Elle jette un éclairage très intéressant sur le déroulement de cette affaire.

Force est de constater que l’activisme de Monsieur Pierre Richard a été constant, lors de l’instruction (interrogatoires au SRPJ, présence lors de l’expertise du Professeur Bergeret), au travers de ses dépositions évidemment à charge, lorsque mon oncle était reçu par des médecins qui ont repris les conclusions de l’expertise, lors des audiences de mon frère au pénal, lors du référé,…

Ne pouvant pas annuler les dotations de 2006 et préserver le testament de 2007, les premiers juges ont choisi la voie consistant à annuler celui-ci nonobstant son caractère authentique renforcé.

TOUT S'EST PASSE … TRES MAL POUR MON ONCLE

La fin de vie de mon oncle a été désolante.

Une fois que ses affaires ont été « remises en ordre » à la hussarde, il a fait l’objet d’une procédure de protection (étayée en particulier par l’expertise) qui a abouti à une curatelle renforcée. Il a alors été placé dans une maison de retraite (ses revenus auraient permis très facilement de le laisser chez lui au milieu des nombreux souvenirs associés à son épouse), à Caluire (son fils adoptif habite Paris), coupé de ses amis de plus de cinquante ans,… Ce fut une double mise à l’isolement, affective et géographique.

Quel contraste avec la période précédente à propos de laquelle mon oncle disait dans une lettre adressée à son fils adoptif fin 2006 qu’il allait très bien, n’étant plus stressé ! Il faut dire que Monsieur Pierre Richard avait l’habitude de venir chez lui armé, posant son révolver sur la table et que, muni d’une procuration générale, il était devenu calife à la place du calife… Tandis que mon cousin était essentiellement préoccupé par les affaires de son père adoptif.

Mon oncle n’a pas été inhumé à côté de son épouse alors que tous deux avaient pris le soin de fairer refaire le caveau familial dans la perspective de leurs décès. Fin 2006 mon oncle rappelait pourtant à son fils adoptif combien il avait été heureux avec son épouse. Cette claque posthume à la mère de mon cousin et à son père adoptif est pitoyable. Comment ne pas y voir une vengeance posthume suite à la rébellion de mon oncle et, indirectement, une confirmation que c’est lui qui avait décidé de faire les donations ?

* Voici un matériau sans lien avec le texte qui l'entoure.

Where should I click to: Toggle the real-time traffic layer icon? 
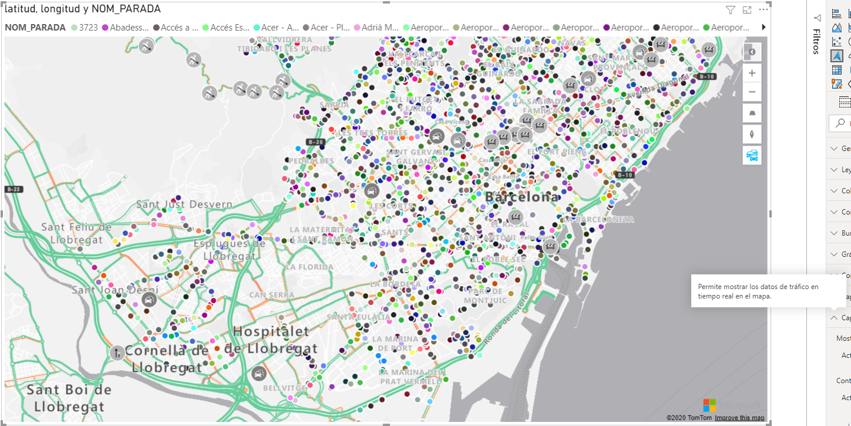(752, 155)
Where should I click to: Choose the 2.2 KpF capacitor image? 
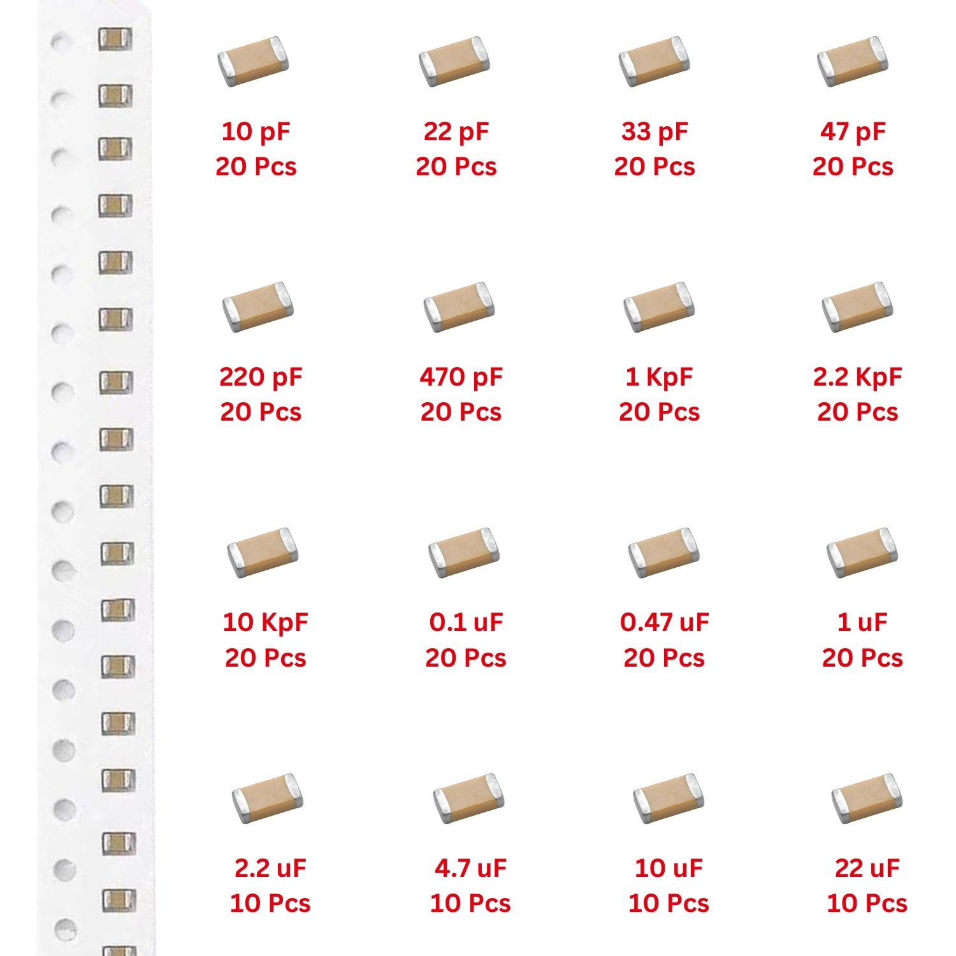(857, 307)
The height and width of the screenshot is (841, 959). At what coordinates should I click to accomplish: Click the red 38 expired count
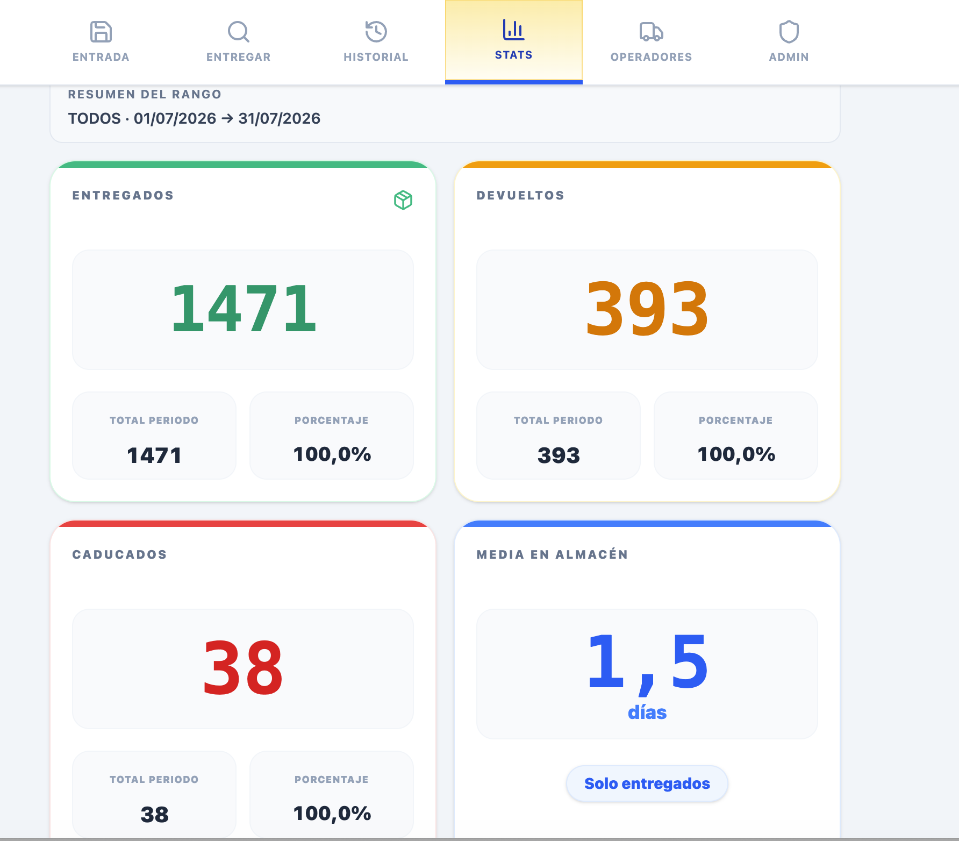click(x=243, y=668)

Tout ceci est ahurissant. C’est la raison pour laquelle j’ai décidé, après une très longue réflexion, de recourir à cette lettre ouverte que j’ai adressée aux grands médias nationaux.

Je demande :

? que les diligences me soient communiquées et que je puisse disposer du temps suffisant pour les examiner et adapter mes conclusions, ? que pour la deuxième instance la justice examine attentivement les tenants et aboutissants de cette affaire comme si elle la découvrait, ? et qu’elle apporte des réponses étayées à l’ensemble des questions qui sont posées dans mes conclusions.

Je vous prie d’agréer l’assurance de ma considération respectueuse.